このような異常反応を抑えることによって、アレルギーの抑制また自己免疫疾患を予防することができます。
 このようにして、インデユーサー・ファクター及びサプレッサー・ファクターは私達の免疫機構のバランスを維持する免疫調節性網の一部となっています。

哺乳類が産生する初乳は、トランスファー・ファクターの豊かな源です。初乳に含まれるトランスファー・ファクターの役割は、病原体が不利な侵入物である事を見分ける認識コードを、乳児の免疫機構に記憶することです。母乳を与えると、乳児の初期免疫が迅速に碓立されます。常に母乳保育されていない乳児は感染病やアレルギーにかかりやすくなります。

 初乳に含まれる免疫グロブリンは他の生物においてアレルギー反応を引き起こす可能性があります。(又実際に引き起こす事があります。)これは人間の体にもしばしば見られる牛乳アレルギーです。

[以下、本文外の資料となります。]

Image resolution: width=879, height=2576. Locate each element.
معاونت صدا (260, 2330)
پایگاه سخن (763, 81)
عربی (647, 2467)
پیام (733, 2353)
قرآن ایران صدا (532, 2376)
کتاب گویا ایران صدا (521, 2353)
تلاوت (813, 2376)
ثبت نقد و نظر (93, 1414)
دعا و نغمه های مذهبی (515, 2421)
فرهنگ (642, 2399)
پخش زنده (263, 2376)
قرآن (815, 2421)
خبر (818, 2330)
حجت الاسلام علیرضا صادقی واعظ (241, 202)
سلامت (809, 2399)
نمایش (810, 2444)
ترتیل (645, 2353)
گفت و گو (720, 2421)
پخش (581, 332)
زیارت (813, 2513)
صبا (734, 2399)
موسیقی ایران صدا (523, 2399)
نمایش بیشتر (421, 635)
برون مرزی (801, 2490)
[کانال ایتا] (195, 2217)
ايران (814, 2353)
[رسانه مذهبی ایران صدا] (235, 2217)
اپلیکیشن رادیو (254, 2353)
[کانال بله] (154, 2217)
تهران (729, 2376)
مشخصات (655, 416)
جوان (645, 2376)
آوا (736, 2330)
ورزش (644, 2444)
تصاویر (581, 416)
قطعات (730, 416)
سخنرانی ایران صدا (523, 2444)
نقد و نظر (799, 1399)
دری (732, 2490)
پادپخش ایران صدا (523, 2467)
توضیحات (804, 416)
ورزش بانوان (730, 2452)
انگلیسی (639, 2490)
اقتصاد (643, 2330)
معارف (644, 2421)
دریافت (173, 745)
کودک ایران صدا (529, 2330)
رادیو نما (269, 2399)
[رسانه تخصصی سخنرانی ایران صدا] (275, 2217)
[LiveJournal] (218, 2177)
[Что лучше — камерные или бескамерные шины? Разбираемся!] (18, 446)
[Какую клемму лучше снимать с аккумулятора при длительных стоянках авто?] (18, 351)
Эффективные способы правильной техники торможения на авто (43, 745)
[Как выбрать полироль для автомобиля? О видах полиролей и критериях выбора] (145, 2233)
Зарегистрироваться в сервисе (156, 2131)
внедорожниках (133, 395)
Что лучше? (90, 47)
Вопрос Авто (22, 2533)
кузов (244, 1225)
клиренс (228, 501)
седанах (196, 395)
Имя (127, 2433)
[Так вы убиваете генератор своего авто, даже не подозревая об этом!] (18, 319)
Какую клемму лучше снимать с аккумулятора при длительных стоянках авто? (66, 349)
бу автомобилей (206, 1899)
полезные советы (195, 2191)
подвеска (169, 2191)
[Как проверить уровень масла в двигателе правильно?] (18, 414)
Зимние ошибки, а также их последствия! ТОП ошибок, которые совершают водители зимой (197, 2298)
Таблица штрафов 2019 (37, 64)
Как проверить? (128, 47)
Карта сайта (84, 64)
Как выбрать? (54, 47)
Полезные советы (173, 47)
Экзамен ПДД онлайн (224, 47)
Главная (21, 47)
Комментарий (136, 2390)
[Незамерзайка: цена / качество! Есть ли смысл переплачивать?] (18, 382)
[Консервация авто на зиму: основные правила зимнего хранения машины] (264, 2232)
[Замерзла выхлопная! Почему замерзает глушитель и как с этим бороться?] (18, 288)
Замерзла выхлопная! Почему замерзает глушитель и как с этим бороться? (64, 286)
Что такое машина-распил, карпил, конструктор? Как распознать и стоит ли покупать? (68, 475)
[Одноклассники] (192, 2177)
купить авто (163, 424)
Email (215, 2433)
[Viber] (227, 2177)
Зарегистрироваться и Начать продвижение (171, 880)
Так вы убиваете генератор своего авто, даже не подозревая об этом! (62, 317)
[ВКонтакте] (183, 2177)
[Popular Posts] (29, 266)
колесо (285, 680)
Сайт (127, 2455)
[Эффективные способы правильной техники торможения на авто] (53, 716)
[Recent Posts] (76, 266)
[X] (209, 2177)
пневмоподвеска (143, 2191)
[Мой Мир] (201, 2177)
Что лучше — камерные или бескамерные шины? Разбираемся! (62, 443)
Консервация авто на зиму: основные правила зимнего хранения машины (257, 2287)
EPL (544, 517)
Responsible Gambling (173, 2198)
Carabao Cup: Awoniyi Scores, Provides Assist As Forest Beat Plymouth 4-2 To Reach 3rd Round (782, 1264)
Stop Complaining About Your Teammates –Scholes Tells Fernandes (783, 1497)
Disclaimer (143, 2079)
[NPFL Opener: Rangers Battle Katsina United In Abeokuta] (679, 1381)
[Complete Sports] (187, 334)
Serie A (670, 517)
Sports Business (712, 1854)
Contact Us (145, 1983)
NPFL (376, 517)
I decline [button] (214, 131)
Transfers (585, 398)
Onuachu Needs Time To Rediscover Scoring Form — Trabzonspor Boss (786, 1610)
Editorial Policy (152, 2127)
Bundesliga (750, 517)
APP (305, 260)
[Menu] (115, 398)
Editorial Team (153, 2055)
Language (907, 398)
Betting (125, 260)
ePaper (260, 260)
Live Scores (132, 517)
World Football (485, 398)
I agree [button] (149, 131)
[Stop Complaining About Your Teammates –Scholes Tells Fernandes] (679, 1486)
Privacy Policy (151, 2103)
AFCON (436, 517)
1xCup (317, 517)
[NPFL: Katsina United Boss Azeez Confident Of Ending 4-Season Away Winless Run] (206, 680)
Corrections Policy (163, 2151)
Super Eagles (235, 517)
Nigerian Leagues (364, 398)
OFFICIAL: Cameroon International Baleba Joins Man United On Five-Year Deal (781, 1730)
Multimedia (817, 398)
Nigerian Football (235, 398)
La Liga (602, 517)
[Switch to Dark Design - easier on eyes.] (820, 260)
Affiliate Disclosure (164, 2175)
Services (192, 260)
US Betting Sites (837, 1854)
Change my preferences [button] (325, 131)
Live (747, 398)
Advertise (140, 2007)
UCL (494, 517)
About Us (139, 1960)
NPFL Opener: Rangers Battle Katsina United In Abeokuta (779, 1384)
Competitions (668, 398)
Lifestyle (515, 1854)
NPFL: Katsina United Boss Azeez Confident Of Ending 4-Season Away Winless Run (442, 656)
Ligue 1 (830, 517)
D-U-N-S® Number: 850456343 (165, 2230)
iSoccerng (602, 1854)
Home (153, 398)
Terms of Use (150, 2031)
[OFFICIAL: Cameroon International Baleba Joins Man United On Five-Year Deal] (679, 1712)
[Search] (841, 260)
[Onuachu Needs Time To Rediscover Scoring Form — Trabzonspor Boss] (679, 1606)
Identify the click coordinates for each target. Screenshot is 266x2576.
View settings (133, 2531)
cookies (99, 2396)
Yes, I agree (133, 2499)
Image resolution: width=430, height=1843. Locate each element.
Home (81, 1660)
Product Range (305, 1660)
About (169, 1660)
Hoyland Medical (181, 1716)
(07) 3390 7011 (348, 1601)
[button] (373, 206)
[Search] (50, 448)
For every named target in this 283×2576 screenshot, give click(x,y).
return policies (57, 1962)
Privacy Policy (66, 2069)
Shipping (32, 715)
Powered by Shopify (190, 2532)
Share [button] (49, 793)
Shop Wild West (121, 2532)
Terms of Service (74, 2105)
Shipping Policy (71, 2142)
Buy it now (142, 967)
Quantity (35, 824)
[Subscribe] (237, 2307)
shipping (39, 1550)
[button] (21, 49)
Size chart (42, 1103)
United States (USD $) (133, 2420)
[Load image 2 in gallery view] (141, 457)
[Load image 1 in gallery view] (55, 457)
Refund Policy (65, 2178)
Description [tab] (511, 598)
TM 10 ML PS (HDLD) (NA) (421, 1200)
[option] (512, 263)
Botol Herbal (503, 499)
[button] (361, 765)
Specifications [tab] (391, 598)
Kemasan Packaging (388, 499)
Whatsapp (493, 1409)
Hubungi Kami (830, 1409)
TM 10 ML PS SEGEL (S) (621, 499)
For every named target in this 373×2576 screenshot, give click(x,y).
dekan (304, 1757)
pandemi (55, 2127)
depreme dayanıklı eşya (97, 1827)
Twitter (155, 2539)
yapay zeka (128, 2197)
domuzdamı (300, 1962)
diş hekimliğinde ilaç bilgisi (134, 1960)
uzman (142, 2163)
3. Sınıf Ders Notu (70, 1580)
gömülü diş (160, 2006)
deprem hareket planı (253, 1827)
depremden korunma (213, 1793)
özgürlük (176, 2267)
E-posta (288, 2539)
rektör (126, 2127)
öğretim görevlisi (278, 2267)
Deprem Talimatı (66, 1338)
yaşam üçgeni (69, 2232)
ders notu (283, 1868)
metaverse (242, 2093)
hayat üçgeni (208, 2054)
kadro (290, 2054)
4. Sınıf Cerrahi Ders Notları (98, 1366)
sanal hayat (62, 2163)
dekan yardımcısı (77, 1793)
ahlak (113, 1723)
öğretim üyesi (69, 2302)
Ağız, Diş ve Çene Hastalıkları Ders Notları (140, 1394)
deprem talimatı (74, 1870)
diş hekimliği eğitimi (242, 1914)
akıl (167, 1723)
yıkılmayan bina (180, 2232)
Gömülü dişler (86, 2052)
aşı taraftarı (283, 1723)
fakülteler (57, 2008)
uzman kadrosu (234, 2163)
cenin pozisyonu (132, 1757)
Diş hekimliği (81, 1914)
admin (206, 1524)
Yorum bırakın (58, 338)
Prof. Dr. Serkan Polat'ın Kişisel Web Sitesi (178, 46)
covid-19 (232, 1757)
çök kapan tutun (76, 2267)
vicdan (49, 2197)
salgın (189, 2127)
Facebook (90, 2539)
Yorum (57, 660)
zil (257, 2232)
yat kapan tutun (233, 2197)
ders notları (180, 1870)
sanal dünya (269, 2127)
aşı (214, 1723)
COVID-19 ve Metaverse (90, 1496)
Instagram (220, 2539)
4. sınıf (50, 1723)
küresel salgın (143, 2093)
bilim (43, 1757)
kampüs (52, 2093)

 トランスファー・ファクターにはこういったアレルギー性はありません。
 さらに、トランスファー・ファクターの発見時にも予期されていたように、トランスファー・ファクターは注射でも、経口的投与でも同様の効果がえられることがわかりました。
 また、トランスファー・ファクター製剤の長期経口投与が安全なことも知られています。
 乳児と老人が最も感染病にかかりやすく、便利なトランスファー・ファクターの経口的投与は、乳児や老人に受け入れられやすいものです。